Stored data entries:

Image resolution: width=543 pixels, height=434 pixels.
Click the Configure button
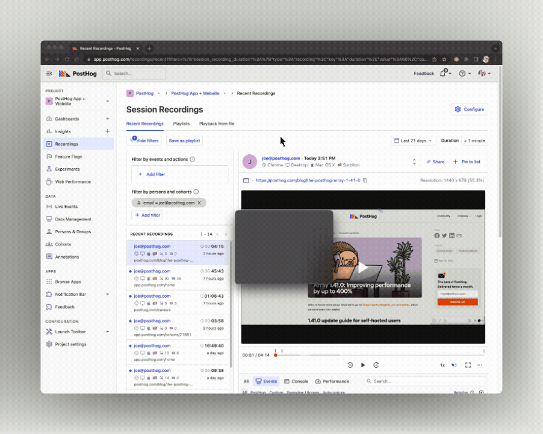click(x=470, y=109)
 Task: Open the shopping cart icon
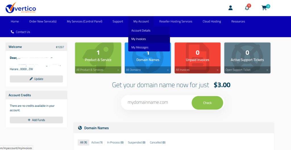[x=264, y=8]
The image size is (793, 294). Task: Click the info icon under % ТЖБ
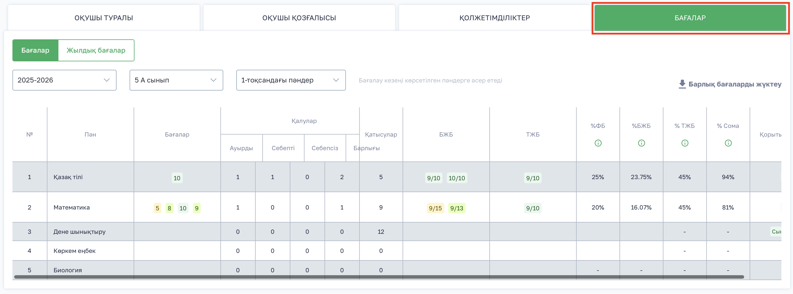685,143
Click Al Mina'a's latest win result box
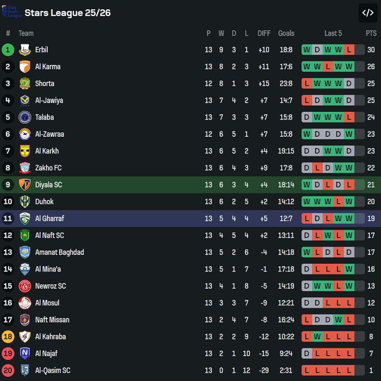This screenshot has width=381, height=381. click(349, 269)
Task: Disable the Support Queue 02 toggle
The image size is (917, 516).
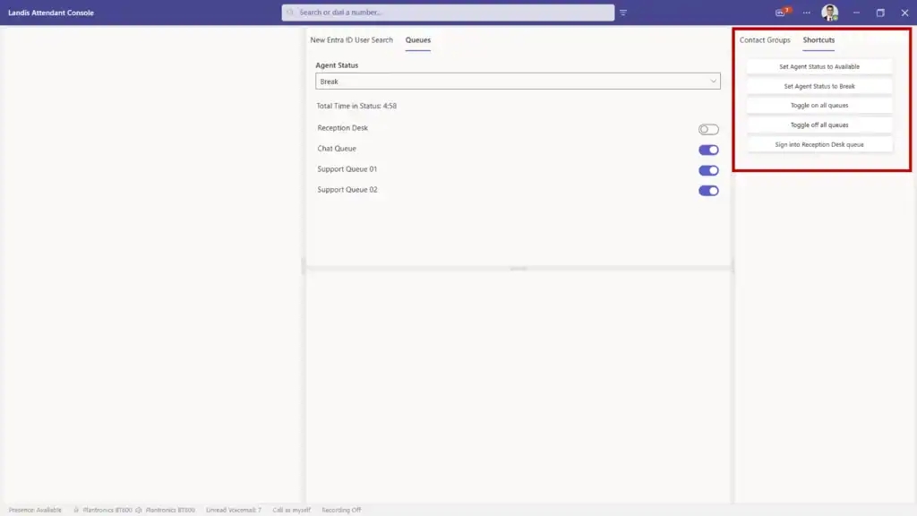Action: [x=707, y=190]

▶ EXERCISE REQUIREMENTS: Reproduce the entries above exactly, without images.

▶ EXERCISE OUTPUT:
Image resolution: width=543 pixels, height=434 pixels.
Click the Configure button
click(x=470, y=109)
 Task: Open the shopping cart icon
[x=264, y=8]
The image size is (793, 294). Task: Click the info icon under % ТЖБ
685,143
Click Al Mina'a's latest win result box
This screenshot has width=381, height=381. click(349, 269)
Task: Disable the Support Queue 02 toggle
The image size is (917, 516).
Action: [x=707, y=190]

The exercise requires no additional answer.